Soft Heads and Awkward Backtracks

I'm sure I'm not the only person whose reaction to the news that the Bush administration will talk to Iran and Syria was a big sigh of relief. I don't think this means there's no danger of a wider conflict, but it's at least a hint of hope. However, the lead-in of the New York Times article is a perfect illustration of why a move like this would be so surprising, and also such a difficult political step. Emphasis mine:

WASHINGTON, Feb. 28 — In the span of just two weeks, the United States has agreed to hold high-level contacts with Iran and Syria, and to start down the path toward formal diplomatic recognition of North Korea.

Has the Bush administration gone soft on its foes?

As recently as Jan. 12, Secretary of State Condoleezza Rice repeated what has been a constant of Bush foreign policy: a refusal to bestow on Iran, Syria and North Korea the legitimacy of diplomatic engagement as long as they refuse to bend on disputed issues.

“That’s not diplomacy,” Ms. Rice said before a Senate panel, in defending the administration’s stand on Iran and Syria. “That’s extortion.” ...

Can we let it stand for the moment that Rice's statement signifies an administration who believes that diplomacy means your negotiating partner has to comply with your demands as a precondition for negotiating? Right then.

Helene Cooper, in only the second sentence of her article, explains everything about why belligerence and bullying can be described unblinkingly as diplomacy. She explains everything about why it's taken more years than it should for this administration to have sat down to seriously, and successfully, address the situation with North Korea. It's why it's taken four years for them to come around to the position that it would be worth engaging in talks with two of Iraq's most influential and directly impacted neighbors. It's that word: soft.

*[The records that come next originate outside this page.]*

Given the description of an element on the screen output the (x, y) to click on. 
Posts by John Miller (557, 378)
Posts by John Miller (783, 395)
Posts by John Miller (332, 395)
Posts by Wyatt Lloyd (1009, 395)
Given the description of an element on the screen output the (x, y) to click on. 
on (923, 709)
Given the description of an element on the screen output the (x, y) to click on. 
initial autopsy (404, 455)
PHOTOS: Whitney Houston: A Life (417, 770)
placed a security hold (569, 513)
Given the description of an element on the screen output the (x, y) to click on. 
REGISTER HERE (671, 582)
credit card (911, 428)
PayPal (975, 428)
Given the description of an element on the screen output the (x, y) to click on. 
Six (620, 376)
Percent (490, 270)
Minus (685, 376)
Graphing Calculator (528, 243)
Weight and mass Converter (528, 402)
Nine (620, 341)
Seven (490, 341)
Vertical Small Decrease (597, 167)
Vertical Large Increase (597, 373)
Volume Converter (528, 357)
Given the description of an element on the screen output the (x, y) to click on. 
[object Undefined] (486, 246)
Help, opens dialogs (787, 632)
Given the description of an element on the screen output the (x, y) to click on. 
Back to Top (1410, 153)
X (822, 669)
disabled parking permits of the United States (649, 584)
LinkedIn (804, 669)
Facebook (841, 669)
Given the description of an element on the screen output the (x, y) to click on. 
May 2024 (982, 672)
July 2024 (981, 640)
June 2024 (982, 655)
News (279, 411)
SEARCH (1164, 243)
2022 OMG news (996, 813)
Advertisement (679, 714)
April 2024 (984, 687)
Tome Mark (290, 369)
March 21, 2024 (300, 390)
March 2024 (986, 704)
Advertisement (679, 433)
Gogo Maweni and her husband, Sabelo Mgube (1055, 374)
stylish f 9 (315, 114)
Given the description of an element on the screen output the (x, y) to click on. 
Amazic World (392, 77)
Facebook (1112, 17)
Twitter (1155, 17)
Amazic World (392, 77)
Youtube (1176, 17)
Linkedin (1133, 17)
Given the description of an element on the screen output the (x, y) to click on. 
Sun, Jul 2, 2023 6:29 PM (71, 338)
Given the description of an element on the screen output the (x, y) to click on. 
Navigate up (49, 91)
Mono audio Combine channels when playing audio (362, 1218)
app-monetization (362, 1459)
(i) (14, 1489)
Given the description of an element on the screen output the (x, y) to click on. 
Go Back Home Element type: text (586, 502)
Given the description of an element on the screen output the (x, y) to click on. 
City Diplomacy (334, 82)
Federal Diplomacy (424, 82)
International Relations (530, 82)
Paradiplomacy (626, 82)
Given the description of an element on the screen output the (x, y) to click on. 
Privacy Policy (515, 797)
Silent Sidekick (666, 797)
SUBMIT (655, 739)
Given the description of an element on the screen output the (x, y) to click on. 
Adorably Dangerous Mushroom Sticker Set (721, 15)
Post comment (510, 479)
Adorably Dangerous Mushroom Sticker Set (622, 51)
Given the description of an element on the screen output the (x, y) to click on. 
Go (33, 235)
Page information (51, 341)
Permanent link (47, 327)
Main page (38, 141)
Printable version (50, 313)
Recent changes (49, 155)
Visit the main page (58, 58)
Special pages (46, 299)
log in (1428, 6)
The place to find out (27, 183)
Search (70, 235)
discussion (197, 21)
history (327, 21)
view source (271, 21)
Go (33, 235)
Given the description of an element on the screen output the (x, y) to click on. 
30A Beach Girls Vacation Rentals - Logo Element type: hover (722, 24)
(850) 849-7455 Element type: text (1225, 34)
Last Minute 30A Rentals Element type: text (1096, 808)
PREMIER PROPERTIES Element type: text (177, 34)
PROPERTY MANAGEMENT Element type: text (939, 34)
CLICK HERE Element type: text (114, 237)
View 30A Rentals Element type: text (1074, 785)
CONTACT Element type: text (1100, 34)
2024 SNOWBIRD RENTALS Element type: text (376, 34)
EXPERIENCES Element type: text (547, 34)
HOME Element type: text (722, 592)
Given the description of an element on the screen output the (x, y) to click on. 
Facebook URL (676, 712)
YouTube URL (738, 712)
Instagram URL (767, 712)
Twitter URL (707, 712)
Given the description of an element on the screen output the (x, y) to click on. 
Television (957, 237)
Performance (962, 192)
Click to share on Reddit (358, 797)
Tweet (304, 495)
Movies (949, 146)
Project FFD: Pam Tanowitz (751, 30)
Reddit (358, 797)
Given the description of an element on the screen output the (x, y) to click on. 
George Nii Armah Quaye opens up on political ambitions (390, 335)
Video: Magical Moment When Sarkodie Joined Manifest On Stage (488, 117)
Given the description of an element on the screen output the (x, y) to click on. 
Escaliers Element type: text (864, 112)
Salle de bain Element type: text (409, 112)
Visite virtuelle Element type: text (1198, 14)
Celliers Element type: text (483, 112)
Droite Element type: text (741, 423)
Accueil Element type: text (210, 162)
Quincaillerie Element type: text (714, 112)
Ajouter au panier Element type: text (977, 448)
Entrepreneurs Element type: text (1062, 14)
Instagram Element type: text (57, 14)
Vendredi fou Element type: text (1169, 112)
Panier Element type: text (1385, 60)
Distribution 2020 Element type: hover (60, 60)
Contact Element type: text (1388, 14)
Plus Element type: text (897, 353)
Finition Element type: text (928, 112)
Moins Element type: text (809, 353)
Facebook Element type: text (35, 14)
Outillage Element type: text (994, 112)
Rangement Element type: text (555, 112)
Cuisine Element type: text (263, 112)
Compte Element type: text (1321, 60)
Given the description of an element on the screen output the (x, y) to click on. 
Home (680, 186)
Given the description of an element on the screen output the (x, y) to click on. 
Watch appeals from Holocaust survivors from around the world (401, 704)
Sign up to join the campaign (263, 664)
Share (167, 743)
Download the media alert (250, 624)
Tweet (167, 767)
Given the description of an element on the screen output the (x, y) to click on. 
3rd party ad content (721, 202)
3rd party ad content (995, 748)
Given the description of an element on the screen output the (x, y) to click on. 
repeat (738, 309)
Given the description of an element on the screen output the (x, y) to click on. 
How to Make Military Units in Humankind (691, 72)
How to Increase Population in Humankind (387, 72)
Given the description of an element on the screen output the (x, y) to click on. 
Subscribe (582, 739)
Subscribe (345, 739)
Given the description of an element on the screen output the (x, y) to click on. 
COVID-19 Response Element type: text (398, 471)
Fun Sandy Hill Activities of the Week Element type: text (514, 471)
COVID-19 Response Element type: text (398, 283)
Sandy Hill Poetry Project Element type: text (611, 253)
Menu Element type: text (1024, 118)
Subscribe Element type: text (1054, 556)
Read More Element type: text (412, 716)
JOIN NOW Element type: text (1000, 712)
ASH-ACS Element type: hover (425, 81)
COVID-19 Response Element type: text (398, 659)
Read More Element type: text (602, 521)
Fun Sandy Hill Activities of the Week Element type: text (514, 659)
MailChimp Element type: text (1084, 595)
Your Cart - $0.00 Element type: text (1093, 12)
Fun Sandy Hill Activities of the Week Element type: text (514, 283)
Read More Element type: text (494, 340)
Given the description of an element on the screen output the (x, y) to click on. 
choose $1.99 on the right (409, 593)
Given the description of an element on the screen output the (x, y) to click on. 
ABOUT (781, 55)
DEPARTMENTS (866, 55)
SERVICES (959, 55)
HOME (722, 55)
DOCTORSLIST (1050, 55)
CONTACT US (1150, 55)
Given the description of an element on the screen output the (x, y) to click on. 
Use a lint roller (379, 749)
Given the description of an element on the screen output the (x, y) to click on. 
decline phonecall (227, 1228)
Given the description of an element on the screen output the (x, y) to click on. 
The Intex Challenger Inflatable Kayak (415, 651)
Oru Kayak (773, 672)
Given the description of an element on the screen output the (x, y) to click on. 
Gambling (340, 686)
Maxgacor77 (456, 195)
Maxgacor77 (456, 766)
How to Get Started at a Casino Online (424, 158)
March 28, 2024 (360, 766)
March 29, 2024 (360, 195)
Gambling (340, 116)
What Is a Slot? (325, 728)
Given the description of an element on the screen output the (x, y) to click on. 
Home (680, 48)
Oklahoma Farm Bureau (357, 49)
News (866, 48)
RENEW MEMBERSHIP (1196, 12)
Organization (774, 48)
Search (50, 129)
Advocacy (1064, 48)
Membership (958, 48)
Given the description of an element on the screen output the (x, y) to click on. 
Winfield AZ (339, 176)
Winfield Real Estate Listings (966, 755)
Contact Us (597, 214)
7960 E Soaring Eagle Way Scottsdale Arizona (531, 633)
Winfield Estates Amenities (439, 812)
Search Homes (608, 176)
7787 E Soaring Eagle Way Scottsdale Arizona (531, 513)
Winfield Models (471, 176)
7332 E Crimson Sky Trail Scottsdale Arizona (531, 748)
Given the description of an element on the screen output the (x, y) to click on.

One of the worst things you can call someone in American politics today, and for as long as I can remember, is soft. No one wants to be accused of being soft on crime, or drugs, or enemies, or the so-called lazy. Soft is weak, ineffectual, insufficiently poisoned with aggression and cruelty. Soft is also merciful, conciliatory, apologizing, forgiving, generous and gracious. It conveys an expansive catalog of traits, all demonized, all confused and jumbled up with each other. All ideologically damned and unexamined. Nothing characterized as soft can usually be seriously discussed in terms of its effectiveness.

As Robert Anton Wilson might have put it, calling an idea soft is another way of categorizing it among the set of things that no serious person needs to listen to.

This is the poison of our debate. This is why it's so easy to forget in our politics that people exist for each other. This is why a bully like Condoleezza Rice can be appointed as the nation's chief diplomat, why an unapologetic thug like John Bolton could have been advanced as our representative to the United Nations without unleashing a storm of outrage. This is why it seems shocking and novel to try any foreign policy tactic besides getting a bigger hammer.

Thanks, Ms. Cooper, for doing your part to destroy our chances at a political climate in which diplomacy and creativity might be the natural first choice. The softest thing I'm seeing in this story is the type of fuzzy thinking that can't get beyond a limited palette of jingoistic buzzwords with which to examine current events.

Posted by natasha at March 1, 2007 01:55 AM | Iran | Technorati links |
Comments

This is so right on, natasha. And I think it is a great diagnosis of the problems we have in our society. People belittle more humane solutions because the only thing that is politically acceptable is to beat people over the head because reasoning and positive incentives are seen as not tough enough.

So our prisons are inhumane hellholes and when people come out they are more ready to avenge others for the shame and brutalization with which they were treated. No wonder California has the world's largest prison population with no end in sight.

And no wonder we all have to worry that some nutcase won't set off WWIII because they are playing chicken on the grand scale and have no incentive to back down and every incentive to make the other guy blink first.